While ISP supplying their own equipment is in itself harmless and in fact, for the consumer it is a good option as it is least of their concern that a device they might have procured will work with the said ISP. All the consumer is interested in is a working internet connection.

But as it stands for pretty much everything in this world, there are always two sides to a thing, the darker side being privacy and security concerns, as pointed out in this IndiaToday article.

These devices often run customized software which usually have long update cycles, so there may be zero day / security bugs which are not fixed for a long duration which can possibly compromise your network. That definitely sounds scary.

In addition to that, there is a privacy concerns, these routers can be used for analysing browsing patterns – data mining, creating a user profile out of what you do with your internet connection. In last few years, initiatives like LetsEncrypt have done a lot of benefit to the internet since it gave free SSL certificates for everyone.

There have been technological advancements to help with user privacy such as DNS Over TLS and DNS Over HTTPS in the last few years. With these, the ISP cannot read your DNS queries, which is a good/bad thing, depending on how you look at it – access to illegal sites cannot be blocked at a DNS level which was trivial earlier, all you had to do is redirect the traffic on port 53 to your own DNS server which will return some fake IP address for a blocked website. At the same time, it gave the power to the operators of networks and such devices to block access to legitimate websites as well.

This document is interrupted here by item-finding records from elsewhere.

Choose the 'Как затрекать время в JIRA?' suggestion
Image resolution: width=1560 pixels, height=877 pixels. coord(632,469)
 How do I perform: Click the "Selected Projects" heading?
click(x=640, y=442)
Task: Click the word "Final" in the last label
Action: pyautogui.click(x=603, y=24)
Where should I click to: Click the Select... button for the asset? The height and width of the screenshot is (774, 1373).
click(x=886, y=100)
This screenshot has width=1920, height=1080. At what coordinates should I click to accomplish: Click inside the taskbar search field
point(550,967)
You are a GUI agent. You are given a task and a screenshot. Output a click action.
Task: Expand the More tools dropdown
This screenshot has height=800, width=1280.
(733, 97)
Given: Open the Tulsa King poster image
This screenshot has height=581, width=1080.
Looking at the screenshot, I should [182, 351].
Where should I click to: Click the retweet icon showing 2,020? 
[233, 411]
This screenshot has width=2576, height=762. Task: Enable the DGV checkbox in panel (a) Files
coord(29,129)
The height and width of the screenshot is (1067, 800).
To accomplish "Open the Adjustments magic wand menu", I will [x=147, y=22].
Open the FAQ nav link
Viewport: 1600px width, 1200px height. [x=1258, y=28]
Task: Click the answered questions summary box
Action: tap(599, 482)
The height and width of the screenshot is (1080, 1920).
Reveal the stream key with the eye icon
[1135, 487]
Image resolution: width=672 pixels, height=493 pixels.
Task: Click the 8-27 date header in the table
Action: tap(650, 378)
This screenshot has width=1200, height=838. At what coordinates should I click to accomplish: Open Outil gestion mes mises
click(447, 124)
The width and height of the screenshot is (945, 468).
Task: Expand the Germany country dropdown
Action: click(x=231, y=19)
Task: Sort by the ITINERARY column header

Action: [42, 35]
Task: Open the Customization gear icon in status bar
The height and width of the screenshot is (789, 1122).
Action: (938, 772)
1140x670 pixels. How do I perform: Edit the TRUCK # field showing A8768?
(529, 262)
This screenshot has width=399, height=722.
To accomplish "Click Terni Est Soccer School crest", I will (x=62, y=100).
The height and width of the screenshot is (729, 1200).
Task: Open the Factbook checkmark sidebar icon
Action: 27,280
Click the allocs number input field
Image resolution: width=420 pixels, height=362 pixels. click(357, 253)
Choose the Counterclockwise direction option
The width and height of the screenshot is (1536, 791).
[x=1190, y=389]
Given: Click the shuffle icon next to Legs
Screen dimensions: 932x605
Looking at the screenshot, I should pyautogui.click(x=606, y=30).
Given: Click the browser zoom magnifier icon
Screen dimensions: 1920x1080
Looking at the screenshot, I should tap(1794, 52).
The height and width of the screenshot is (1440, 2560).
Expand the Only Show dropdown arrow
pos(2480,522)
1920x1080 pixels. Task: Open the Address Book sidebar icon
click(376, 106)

Even with DoH/DoT it is still possible for an ISP/router to know which website one is browsing (over HTTPS), by inspecting TLS negotiation packets. The SSL infrastructure previously allowed only one single SSL website for a given IP address. If one were to host multiple SSL websites on a single server – it required the clients connecting to the server to support TLS which has an extension Server Name Indication (SNI). The older SSL protocols have been deprecated now, so all HTTPS connections happen over TLS. So for every HTTPS connection in the initial negotiation the hostname you are connecting to is exposed. There is a detailed article, with packet dumps on how ISPs exploit this SNI feature of TLS packets to block websites.

The most recent security standard – that is TLS 1.3 has a new extension to circumvent the above limitation, which is Encrypted Client Hello (previously Encrypted SNI). In this the SNI payload is itself encrypted, so no router or ISP can read what site is being requested from a given IP address.

Unsurprisingly, TLS 1.3 / ECH / ESNI has been blocked in certain countries which wield control over it’s people by way of controlling what content they can browse on the Internet. Until TLS 1.3 is widely deployed – both at the server and client end (browsers), the privacy concerns will remain. One can’t exactly say when that will happen.

Furthermore, it is very much possible to correlate the connection tracking logs provided by conntrack in Linux (most of these routers run some form of embedded Linux) with the DNS logs to get a even more detailed picture. There are some devices in the higher price segment which report how much % of traffic is consumed by different categories – such as Social Media, etc using Deep Packet Inspection (fishing for SNI is one example of DPI).

Such data mining becomes computationally very expensive when the processing has to be done at the NOC/data centre level, relatively easier on individual devices like routers because the amount of traffic to be handled is less (packets per second). The computational power available at such embedded devices has been ever increasing – for example how quickly Raspberry Pi evolved to quite a powerful single board computer since it’s original launch in 2012.

That said, the reason to have your own networking equipment instead of ISPs – there is a wide range of choice available in the free market and often with better performance/security. Granted, there is nothing top secret level going on in a home, or say a home office network, but at the end it’s a matter of choice. Why should someone force you to use certain equipment?